Text segment ->
>> Begin

What could possibly go wrong?
The night before the 4th Annual Galloping Pig polo match, a storm that could swamp an ark swept through Wilshire Farm in Goshen, Ohio. The wind toyed with, then shredded a 400-foot-long tent, the umbrella for activities. Rain turned the polo field into a mucky mess.
At 8 p.m. planners assessed the damage. At 11 p.m. they decided, “We’re gonna make this happen,” says Jeanette Altenau, co-chair of the event. Implementing Plan B, they raised a smaller tent in a less soppy spot and moved the polo match off the treacherous field and into the barn. The match, catering, logistics, “Every aspect of the event had to be rethought.”
All this, for the love of Friars Club.
Proceeds from the Galloping Pig benefit underprivileged youth. This year, “Our goal from the start was to provide a van for Friars Club,” says Jeanette, Director of Community Relations for event co-sponsor TriHealth and a volunteer whose heart belongs to Friars.
On the dazzling day after the storm Br. Scott Obrecht, the “Friar at Friars Club”, mans a check-in table at ALP Stables, greeting arrivals oblivious to the drama behind the scenes. Br. Phil Robinette, the new Office Manager for Friars, is getting to know the people. No one seems fazed by the sight of two guys in brown robes. Guests are here to dine on barbecue, sip champagne and admire the two- and four-legged athletes.
Former Bengals linebacker Dhani Jones, co-chair with Jeanette and host of the event through his philanthropic BowTie Foundation, is a booster of both polo and Friars Club. “I’m a big fan of sports that have the same type of culture as football,” he says. “It’s the game itself, the outdoors, the atmosphere that makes polo so fantastic. Polo is an upscale sport that allows everyone to participate, to tailgate, to hang around with their families and cheer.”

>> End

Items ->
>> Begin

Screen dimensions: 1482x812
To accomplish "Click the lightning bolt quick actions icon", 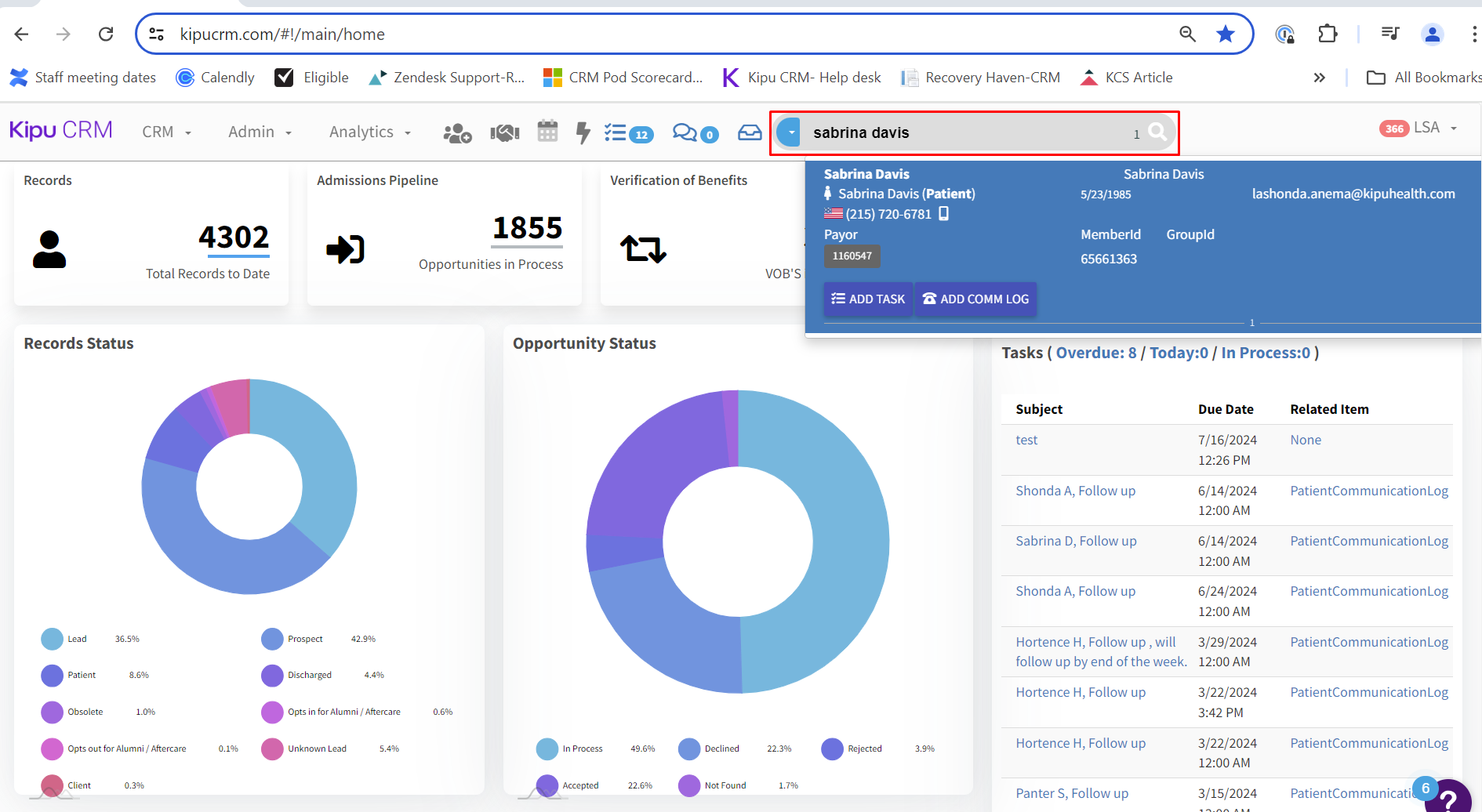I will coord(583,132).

>> End
>> Begin

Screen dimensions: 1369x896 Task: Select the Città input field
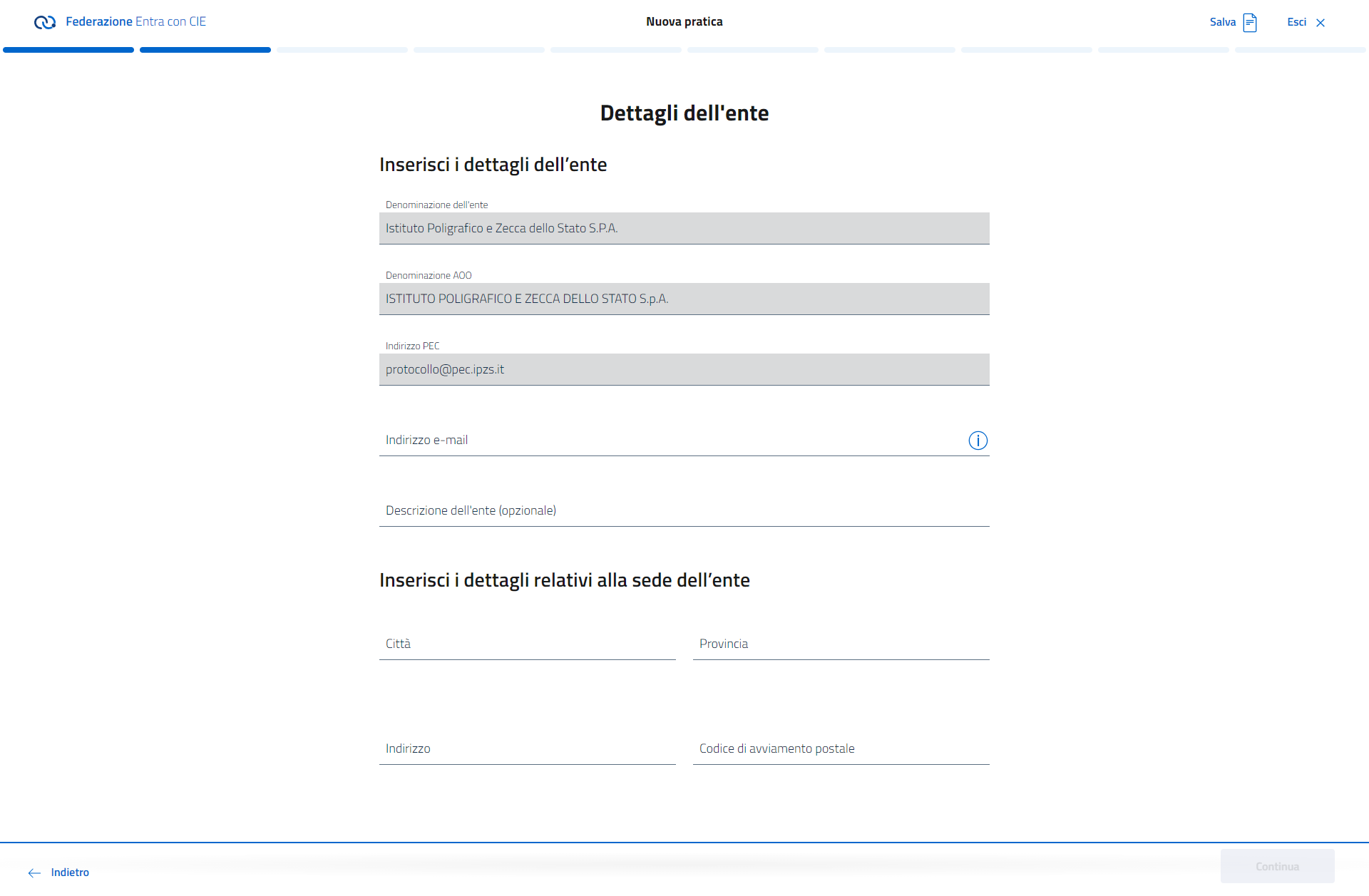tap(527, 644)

>> End

Please write out the Galloping Pig polo article again in full, word for word.

What could possibly go wrong?
The night before the 4th Annual Galloping Pig polo match, a storm that could swamp an ark swept through Wilshire Farm in Goshen, Ohio. The wind toyed with, then shredded a 400-foot-long tent, the umbrella for activities. Rain turned the polo field into a mucky mess.
At 8 p.m. planners assessed the damage. At 11 p.m. they decided, “We’re gonna make this happen,” says Jeanette Altenau, co-chair of the event. Implementing Plan B, they raised a smaller tent in a less soppy spot and moved the polo match off the treacherous field and into the barn. The match, catering, logistics, “Every aspect of the event had to be rethought.”
All this, for the love of Friars Club.
Proceeds from the Galloping Pig benefit underprivileged youth. This year, “Our goal from the start was to provide a van for Friars Club,” says Jeanette, Director of Community Relations for event co-sponsor TriHealth and a volunteer whose heart belongs to Friars.
On the dazzling day after the storm Br. Scott Obrecht, the “Friar at Friars Club”, mans a check-in table at ALP Stables, greeting arrivals oblivious to the drama behind the scenes. Br. Phil Robinette, the new Office Manager for Friars, is getting to know the people. No one seems fazed by the sight of two guys in brown robes. Guests are here to dine on barbecue, sip champagne and admire the two- and four-legged athletes.
Former Bengals linebacker Dhani Jones, co-chair with Jeanette and host of the event through his philanthropic BowTie Foundation, is a booster of both polo and Friars Club. “I’m a big fan of sports that have the same type of culture as football,” he says. “It’s the game itself, the outdoors, the atmosphere that makes polo so fantastic. Polo is an upscale sport that allows everyone to participate, to tailgate, to hang around with their families and cheer.”